Blanco blind salamander
- Conservation status: Data Deficient (IUCN 3.1)

Scientific classification
- Kingdom: Animalia
- Phylum: Chordata
- Class: Amphibia
- Order: Urodela
- Family: Plethodontidae
- Genus: Eurycea
- Species: E. robusta
- Binomial name: Eurycea robusta (Longley, 1978)
- Synonyms: Typhlomolge robusta Longley, 1978;

= Blanco blind salamander =

- Authority: (Longley, 1978)
- Conservation status: DD
- Synonyms: Typhlomolge robusta Longley, 1978

Species of amphibian

The Blanco blind salamander (Eurycea robusta) is a species of aquatic, lungless salamander native to the United States. It is endemic to a small region of the Blanco River near San Marcos in Hays County, Texas. Its habitat, deep in limestone karst, makes collecting specimens for research particularly problematic. It is known from only a single specimen, collected in the 1950s.

The Blanco blind salamander is considered a lost species with it being on Re:wilds Search For Lost Species initiative, as it is unknown whether it is still alive or not.
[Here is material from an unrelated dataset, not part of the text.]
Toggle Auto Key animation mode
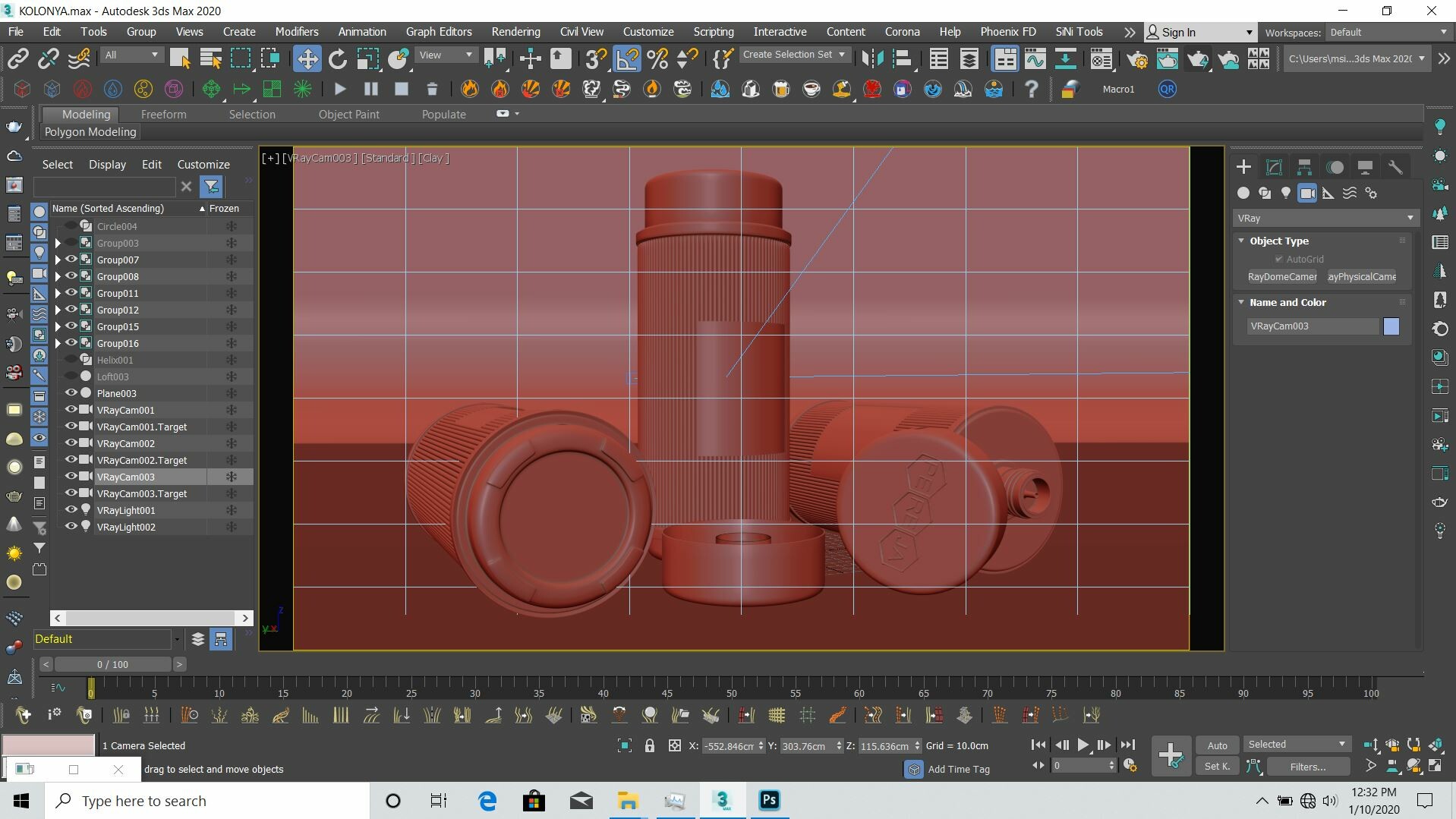The height and width of the screenshot is (819, 1456). pyautogui.click(x=1217, y=745)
Four specimens were discovered in 1951 by a gravel company digging in the dry bed of the Blanco River. Two were eaten by a heron, one was lost and the final specimen was sent to the University of Texas at Austin for research. Any extant members of the species are believed to live in the Edwards Aquifer. Researchers are using environmental DNA analysis to assess whether it still lives, but are hampered by the fact that no extant viable DNA samples exist. For that reason, they are using similar related species, such as the Texas blind salamander, as a proxy.

== Description ==
The Blanco blind salamander has a stout body, reduced eyes, robust limbs, and a thick tail with moderate fins. It differs from other species in its genus with vertebral number with it having 13 trunk vertebrae, disproportionate lateral expansion of elements of the anterior cranial, lack of ossified orbitosphenoids and a arcuate lateral outline of the mandible. The Blanco blind salamander grows to up to 100.8mm in length.